Però scegliete: o siamo un Paese sicuro, o dobbiamo rintanarci in casa

Per antica scaramanzia contadina e meridionale, non sono solito eccedere in ottimismo, pertanto, non lo faccio adesso e non lo farei mai rispetto a un’epidemia che ha causato così tanti morti in giro per il mondo. È però opinione evidentemente accettata, quella che vuole la malattia e le possibilità di contrarla oggi meno preoccupanti di ieri, e di questo non ci si può non rallegrare, lasciando agli esperti la ricerca delle motivazioni del fenomeno e l’ultima parola sulle evoluzioni dei metodi e dei fattori di diffusione, ma non rinunciando, al contempo, a un cauto buonumore per la notizia.

E no, non sto dicendo questo perché lo ha asserito in diretta tv il primario di un’unica struttura di un ospedale privato milanese; sono corroborato nel sostegno alla tesi di minore pericolosità della situazione, di una sua progressiva e imminente sconfitta, dalle parole e dalle azioni del Governo stesso del Paese. Se così non fosse, se non facesse oggi meno paura il virus e il contagio, perché il ministro degli Esteri si affretterebbe a spiegare (con dovizia di documentazione a supporto e arrivando fino ad agitare minacce e prospettare ritorsioni per quelle nazioni che non dovessero credere nella sanità e salubrità di quella che rappresenta) ai governanti di altri Stati come non ci sia alcun rischio e non necessitino di nessuna quarantena i viaggiatori da e verso l’Italia tutta? O invece, non è così, e siamo ancora nel pieno della peggiore pandemia del millennio da poco iniziato?

Però, delle due, l’una: o, dinanzi a un medico che ci racconta la sua esperienza ed esprime il suo punto di vista sull’attenuazione dei sintomi clinici dell’infezione, ne invochiamo la radiazione dall’albo e il deferimento alla giustizia per istigazione al reato di esercizio del dubbio sulla necessità delle restrizioni, ribadendo l’uso forzato delle mascherine anche quando in giro non c’è anima viva da poter contagiare, e allora non facciamo gli offesi se ci dicono che non è proprio il caso che noi, afflitti da così pervicace e ostinato morbo, si vada a passeggio e a far festa dall’Egeo alla Carinzia e si accolgano qui frotte di turisti da ogni dove, oppure affermiamo il nostro giusto diritto ad andare in giro liberamente e a ricevere visitatori paganti in spiagge e strutture alberghiere, senza dover esibire passaporti di immunità perché ormai guariti i patrioti e giammai infetti i patri suoli.

ESTRATTO DATI:
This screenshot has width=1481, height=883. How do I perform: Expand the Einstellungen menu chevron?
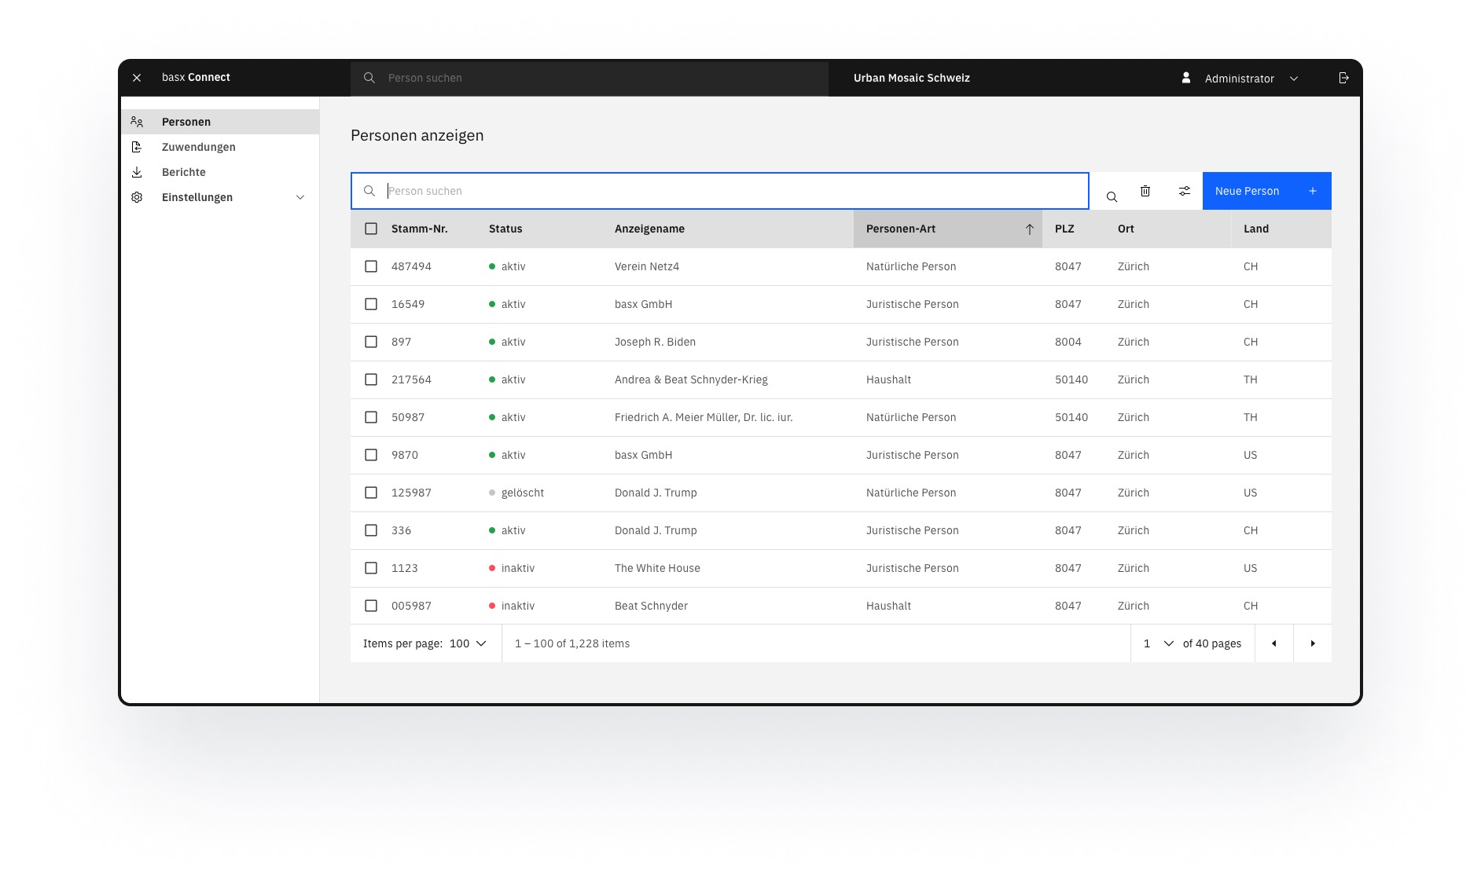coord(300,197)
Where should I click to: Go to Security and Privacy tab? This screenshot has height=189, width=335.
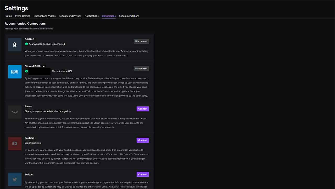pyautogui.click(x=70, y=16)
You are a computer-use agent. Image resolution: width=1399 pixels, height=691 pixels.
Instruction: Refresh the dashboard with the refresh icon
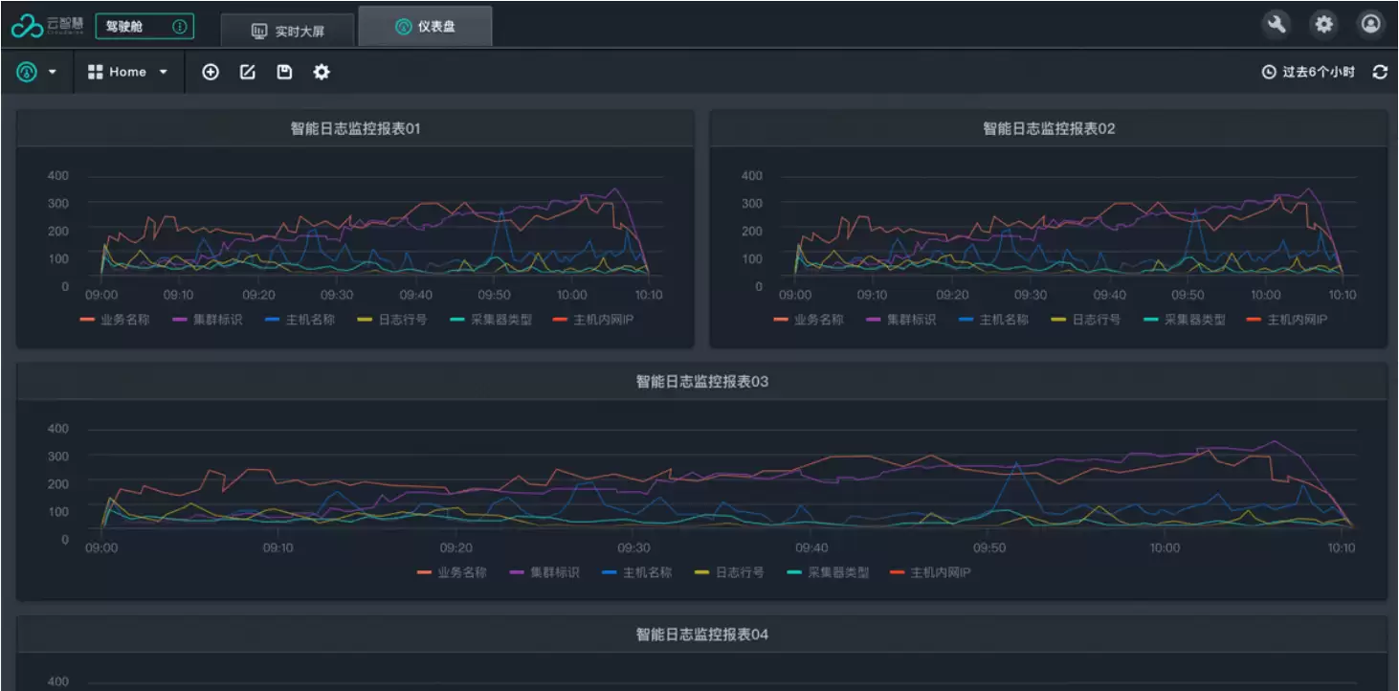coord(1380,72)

CONSEGNA 1: Nel brano sull'epidemia, quale rappresentante del Governo si affretterebbe a spiegare ai governanti di altri Stati che i viaggiatori da e verso l'Italia non corrono alcun rischio?
CONSEGNA 2: Prosegui il brano sull'epidemia e sulla sicurezza dell'Italia, riprendendo subito dopo la sua ultima frase.

RISULTATO ATTESO 1: Il ministro degli Esteri.

RISULTATO ATTESO 2:
Certo, nella seconda ipotesi, si riabiliterebbero nei fatti, e in un certo senso si farebbero proprie e patrimonio condiviso, le parole di quel medico di cui sopra, ma è una contraddizione che perdoneremmo persino al più incallito suo critico per interposto paziente avuto in cura. Ciò che non sono capace di capire è come si possa, nello stesso giorno, da un lato invocare l’uso dei dispositivi di protezione individuale ffp3 e i guanti in lattice anche qualora ci si ritiri per espletare la più privata delle esigenze, perché qui da noi è tutto infetto e pericoloso, e dall’altro dichiararsi offesi e pronti a spezzar le reni ai greci e a debellar definitivamente i resti di quello che fu uno dei più potenti eserciti del mondo, se solamente qualcuno ci prenda in parola ed eccepisca, pertanto, sulla nostra possibilità di andare di qua e di là o sulla sicurezza di sceglierci quale meta per le vacanze.